╭──

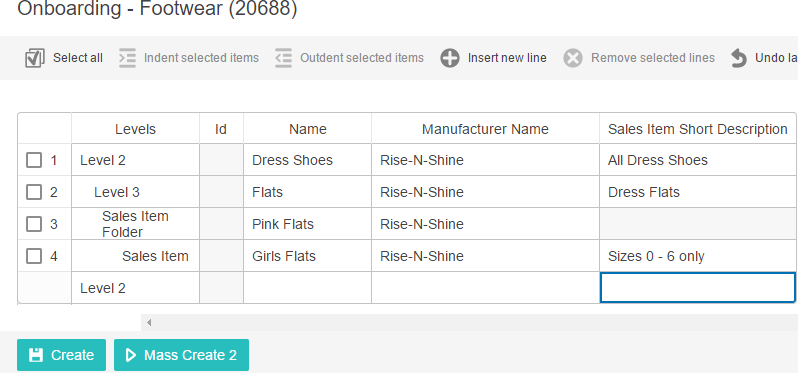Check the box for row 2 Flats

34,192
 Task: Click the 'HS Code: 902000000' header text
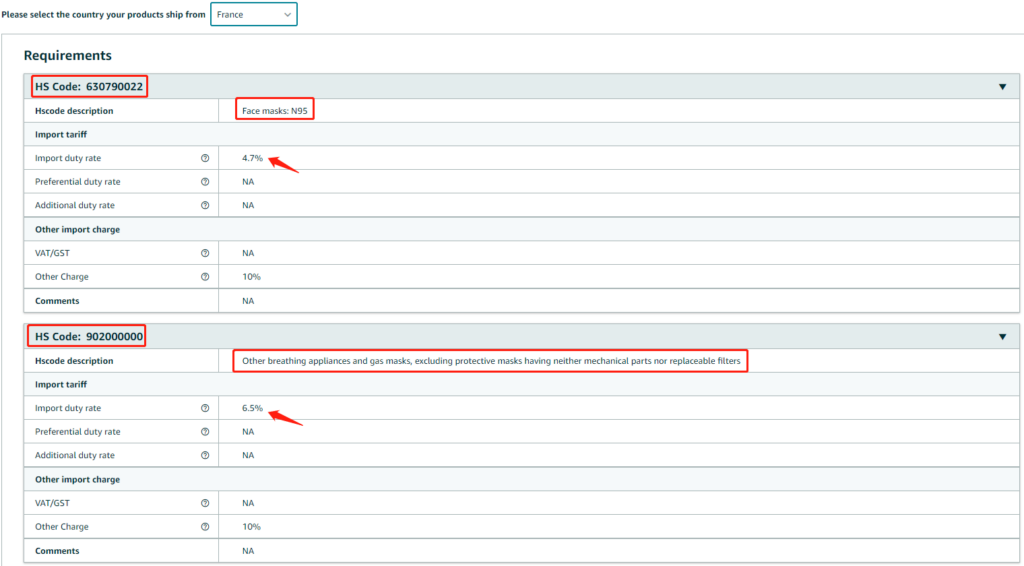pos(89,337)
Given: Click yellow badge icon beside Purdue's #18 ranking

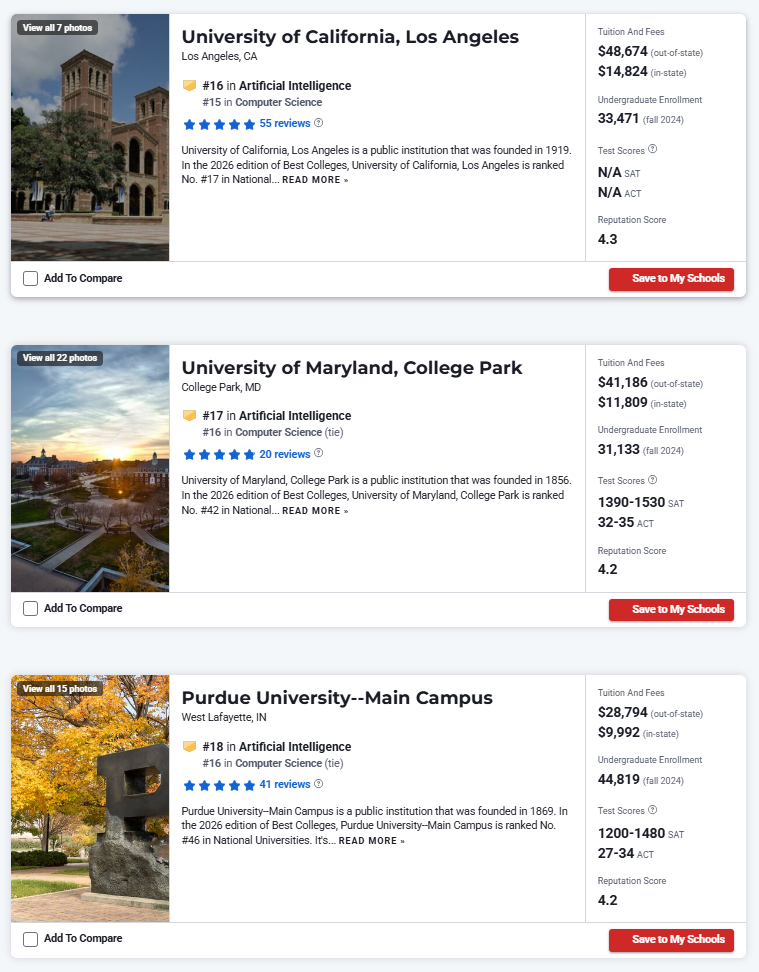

╰──
╭──

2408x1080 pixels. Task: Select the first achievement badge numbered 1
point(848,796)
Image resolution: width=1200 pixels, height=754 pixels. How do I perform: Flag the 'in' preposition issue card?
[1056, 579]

╰──
╭──

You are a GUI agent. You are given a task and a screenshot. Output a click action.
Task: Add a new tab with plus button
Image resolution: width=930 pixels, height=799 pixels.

╰──

#### [Activity]
Print nothing but the lines above starting with the line that contains "Task: Click the" and going on through the line that contains "Given: Click yellow". Leave out the pictures.

#### [Output of the exercise]
 Task: Click the 'HS Code: 902000000' header text
pos(89,337)
Given: Click yellow badge icon beside Purdue's #18 ranking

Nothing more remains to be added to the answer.